--- Problem requirements ---
Reproduce only the material from the line containing "the 'ELIGIBILITY' yellow label" through the line containing "[x=451, y=303]", substituting "screen-control agent" for every "computer-use agent" and leaving all else unchanged.

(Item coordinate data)
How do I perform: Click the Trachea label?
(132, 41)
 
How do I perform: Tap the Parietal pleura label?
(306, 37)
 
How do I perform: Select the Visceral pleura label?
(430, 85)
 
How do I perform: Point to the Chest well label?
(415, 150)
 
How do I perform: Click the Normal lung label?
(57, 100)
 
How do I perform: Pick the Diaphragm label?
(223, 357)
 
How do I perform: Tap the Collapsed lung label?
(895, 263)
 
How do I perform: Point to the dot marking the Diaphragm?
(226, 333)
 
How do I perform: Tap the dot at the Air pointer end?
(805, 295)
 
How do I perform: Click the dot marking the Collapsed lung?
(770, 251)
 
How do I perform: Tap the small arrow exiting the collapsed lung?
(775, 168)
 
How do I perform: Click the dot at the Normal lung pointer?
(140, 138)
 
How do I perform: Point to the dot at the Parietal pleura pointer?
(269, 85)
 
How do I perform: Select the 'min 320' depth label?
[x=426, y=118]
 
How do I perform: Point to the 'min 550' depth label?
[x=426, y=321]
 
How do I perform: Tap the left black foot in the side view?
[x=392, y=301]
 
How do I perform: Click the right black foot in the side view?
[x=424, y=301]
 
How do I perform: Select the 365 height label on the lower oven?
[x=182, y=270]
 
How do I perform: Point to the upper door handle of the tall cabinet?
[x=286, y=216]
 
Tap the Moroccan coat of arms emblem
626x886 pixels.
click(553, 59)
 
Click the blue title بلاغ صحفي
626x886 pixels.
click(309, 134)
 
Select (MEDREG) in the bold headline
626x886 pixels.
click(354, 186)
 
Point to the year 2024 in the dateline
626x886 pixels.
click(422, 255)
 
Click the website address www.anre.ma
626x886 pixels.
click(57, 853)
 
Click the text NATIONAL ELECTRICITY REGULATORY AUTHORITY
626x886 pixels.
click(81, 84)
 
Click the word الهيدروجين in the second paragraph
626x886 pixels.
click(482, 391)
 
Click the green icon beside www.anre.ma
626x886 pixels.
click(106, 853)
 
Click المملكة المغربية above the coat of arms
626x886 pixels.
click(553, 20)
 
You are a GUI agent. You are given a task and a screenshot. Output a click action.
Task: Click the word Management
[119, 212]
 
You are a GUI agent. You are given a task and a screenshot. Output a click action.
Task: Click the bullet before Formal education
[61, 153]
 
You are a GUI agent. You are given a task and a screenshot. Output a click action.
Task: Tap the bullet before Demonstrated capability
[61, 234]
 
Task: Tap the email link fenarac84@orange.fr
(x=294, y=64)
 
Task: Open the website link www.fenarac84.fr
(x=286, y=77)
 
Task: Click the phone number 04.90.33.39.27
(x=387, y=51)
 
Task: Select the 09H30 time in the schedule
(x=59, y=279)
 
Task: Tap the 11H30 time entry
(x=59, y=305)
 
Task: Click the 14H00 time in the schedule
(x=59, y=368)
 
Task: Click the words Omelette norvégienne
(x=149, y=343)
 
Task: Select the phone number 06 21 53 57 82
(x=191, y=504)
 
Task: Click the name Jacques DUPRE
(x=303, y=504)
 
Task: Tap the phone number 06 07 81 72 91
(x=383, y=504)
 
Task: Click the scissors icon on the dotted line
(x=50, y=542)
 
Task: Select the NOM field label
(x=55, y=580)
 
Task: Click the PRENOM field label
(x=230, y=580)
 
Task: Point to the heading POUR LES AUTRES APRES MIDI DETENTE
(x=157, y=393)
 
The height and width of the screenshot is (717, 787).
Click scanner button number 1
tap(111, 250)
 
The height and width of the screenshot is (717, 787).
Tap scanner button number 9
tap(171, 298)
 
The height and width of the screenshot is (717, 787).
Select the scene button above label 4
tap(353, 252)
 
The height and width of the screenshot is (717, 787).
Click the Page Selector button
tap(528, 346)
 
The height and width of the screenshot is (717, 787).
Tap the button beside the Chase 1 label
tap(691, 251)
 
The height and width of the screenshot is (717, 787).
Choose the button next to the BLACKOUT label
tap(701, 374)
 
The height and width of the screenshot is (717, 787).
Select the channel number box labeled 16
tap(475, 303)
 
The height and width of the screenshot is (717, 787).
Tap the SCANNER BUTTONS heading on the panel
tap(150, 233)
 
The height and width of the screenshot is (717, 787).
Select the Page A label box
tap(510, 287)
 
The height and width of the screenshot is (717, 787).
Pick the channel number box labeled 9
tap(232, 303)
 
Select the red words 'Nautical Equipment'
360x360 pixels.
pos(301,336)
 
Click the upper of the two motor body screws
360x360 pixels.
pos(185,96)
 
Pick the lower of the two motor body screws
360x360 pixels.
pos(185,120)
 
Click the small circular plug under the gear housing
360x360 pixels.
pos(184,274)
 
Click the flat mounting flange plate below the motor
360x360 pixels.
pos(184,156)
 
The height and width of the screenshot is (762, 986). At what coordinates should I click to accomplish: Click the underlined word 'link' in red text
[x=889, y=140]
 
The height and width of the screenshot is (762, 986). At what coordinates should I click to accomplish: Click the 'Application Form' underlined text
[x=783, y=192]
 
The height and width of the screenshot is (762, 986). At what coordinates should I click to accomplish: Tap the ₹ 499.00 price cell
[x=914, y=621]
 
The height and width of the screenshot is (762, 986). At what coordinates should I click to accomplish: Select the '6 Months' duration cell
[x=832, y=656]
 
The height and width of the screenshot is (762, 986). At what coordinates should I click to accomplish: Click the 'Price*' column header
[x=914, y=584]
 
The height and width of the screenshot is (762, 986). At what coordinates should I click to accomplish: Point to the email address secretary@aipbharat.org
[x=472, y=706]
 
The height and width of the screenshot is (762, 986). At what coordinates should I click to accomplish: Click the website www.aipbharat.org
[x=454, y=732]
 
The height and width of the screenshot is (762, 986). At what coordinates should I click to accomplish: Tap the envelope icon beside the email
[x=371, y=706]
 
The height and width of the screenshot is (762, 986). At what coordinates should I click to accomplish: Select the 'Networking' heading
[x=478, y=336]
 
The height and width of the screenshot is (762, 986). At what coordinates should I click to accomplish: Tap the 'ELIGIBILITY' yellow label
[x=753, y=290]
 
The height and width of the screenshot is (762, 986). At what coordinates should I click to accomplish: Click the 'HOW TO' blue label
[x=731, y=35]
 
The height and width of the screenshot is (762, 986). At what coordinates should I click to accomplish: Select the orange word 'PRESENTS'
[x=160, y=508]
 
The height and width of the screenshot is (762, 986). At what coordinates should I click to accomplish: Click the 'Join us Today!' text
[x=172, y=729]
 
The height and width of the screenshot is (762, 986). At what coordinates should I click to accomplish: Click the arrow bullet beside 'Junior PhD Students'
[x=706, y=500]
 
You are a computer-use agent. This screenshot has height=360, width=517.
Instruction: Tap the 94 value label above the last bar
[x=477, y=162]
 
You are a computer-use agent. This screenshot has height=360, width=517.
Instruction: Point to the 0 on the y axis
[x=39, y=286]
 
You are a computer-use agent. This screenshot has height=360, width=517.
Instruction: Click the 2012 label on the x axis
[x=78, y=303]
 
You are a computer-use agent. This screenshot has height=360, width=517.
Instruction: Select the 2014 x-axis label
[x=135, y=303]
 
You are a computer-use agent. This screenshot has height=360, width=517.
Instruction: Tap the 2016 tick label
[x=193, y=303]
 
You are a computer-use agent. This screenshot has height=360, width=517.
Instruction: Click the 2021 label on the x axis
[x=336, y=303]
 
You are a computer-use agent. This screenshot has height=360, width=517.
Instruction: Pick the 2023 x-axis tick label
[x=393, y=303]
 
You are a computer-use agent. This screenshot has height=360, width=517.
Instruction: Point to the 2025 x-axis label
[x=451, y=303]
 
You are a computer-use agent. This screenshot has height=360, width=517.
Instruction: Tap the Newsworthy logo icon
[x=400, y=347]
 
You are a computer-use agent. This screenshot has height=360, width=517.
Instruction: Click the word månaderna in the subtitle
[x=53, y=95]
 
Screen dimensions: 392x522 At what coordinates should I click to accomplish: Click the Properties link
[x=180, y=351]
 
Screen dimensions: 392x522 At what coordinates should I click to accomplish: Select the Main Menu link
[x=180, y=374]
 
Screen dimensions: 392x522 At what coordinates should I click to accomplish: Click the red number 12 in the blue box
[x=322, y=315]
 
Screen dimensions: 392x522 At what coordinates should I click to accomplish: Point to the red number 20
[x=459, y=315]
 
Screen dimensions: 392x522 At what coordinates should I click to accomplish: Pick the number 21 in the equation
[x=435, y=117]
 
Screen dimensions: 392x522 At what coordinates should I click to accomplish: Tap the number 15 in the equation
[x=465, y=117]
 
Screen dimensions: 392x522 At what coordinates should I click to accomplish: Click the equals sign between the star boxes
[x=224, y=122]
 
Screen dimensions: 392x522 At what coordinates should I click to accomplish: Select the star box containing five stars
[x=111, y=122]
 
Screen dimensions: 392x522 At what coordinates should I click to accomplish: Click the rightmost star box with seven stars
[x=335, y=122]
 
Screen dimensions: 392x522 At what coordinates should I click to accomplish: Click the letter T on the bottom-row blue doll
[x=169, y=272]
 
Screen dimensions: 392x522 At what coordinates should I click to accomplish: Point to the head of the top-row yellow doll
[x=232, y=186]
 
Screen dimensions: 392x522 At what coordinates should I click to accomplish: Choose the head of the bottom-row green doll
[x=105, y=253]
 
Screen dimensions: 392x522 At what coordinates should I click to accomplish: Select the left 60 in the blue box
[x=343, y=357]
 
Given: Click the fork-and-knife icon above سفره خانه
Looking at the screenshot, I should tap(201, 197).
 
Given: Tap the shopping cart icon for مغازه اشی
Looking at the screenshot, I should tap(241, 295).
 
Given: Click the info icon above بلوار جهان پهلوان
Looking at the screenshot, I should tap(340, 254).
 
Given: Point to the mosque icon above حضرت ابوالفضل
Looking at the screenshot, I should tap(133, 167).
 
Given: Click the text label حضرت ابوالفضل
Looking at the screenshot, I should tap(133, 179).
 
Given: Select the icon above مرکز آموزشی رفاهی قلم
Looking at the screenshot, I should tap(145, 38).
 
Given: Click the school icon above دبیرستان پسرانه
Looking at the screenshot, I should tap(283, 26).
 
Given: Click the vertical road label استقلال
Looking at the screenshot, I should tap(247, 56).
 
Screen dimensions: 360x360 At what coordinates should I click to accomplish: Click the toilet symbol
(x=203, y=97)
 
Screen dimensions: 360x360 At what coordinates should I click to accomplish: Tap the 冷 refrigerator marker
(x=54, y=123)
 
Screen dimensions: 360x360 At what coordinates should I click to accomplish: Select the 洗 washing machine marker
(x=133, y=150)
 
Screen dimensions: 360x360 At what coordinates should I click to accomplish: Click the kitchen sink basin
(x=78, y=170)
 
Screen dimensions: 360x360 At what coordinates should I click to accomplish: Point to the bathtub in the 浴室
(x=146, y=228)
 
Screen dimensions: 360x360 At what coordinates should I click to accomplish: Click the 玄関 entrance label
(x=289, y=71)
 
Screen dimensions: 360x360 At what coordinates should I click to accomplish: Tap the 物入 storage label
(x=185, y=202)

--- Solution to this exercise ---
The height and width of the screenshot is (762, 986). At what coordinates should I click to accomplish: Tap the 'ELIGIBILITY' yellow label
[x=753, y=290]
 
The height and width of the screenshot is (762, 986). At what coordinates should I click to accomplish: Click the 'HOW TO' blue label
[x=731, y=35]
 
The height and width of the screenshot is (762, 986). At what coordinates should I click to accomplish: Select the orange word 'PRESENTS'
[x=160, y=508]
 
The height and width of the screenshot is (762, 986). At what coordinates should I click to accomplish: Click the 'Join us Today!' text
[x=172, y=729]
 
The height and width of the screenshot is (762, 986). At what coordinates should I click to accomplish: Click the arrow bullet beside 'Junior PhD Students'
[x=706, y=500]
 
You are a screen-control agent. This screenshot has height=360, width=517.
Instruction: Tap the 94 value label above the last bar
[x=477, y=162]
 
You are a screen-control agent. This screenshot has height=360, width=517.
Instruction: Point to the 0 on the y axis
[x=39, y=286]
 
You are a screen-control agent. This screenshot has height=360, width=517.
Instruction: Click the 2012 label on the x axis
[x=78, y=303]
 
You are a screen-control agent. This screenshot has height=360, width=517.
Instruction: Select the 2014 x-axis label
[x=135, y=303]
 
You are a screen-control agent. This screenshot has height=360, width=517.
Instruction: Tap the 2016 tick label
[x=193, y=303]
 
You are a screen-control agent. This screenshot has height=360, width=517.
Instruction: Click the 2021 label on the x axis
[x=336, y=303]
 
You are a screen-control agent. This screenshot has height=360, width=517.
Instruction: Pick the 2023 x-axis tick label
[x=393, y=303]
 
You are a screen-control agent. This screenshot has height=360, width=517.
Instruction: Point to the 2025 x-axis label
[x=451, y=303]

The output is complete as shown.